* Data supplied *
-------
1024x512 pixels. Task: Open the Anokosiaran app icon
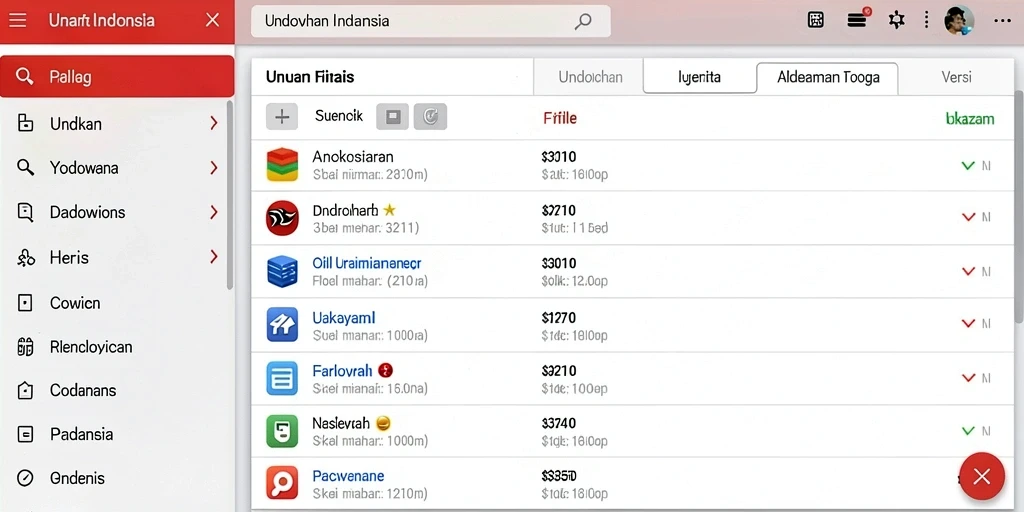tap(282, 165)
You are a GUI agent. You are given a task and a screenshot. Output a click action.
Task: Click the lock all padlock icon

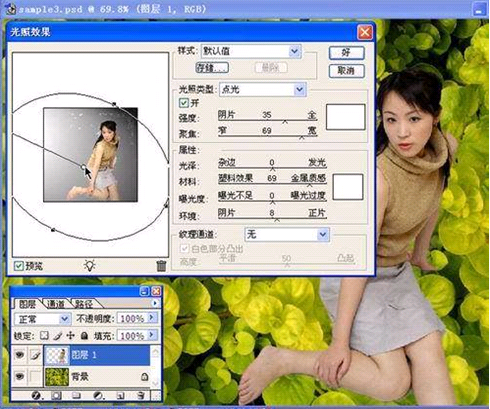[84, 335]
-------
* Your goal *
Convert the lines above into a Markdown table with the columns No. and Text, giving each line its own numbered row and omitting any blank lines. Leave the pictures out of the table.

* Answer *
| No. | Text |
|---|---|
| 1 | 1024x512 pixels. Task: Open the Anokosiaran app icon |
| 2 | tap(282, 165) |
| 3 | You are a GUI agent. You are given a task and a screenshot. Output a click action. |
| 4 | Task: Click the lock all padlock icon |
| 5 | [84, 335] |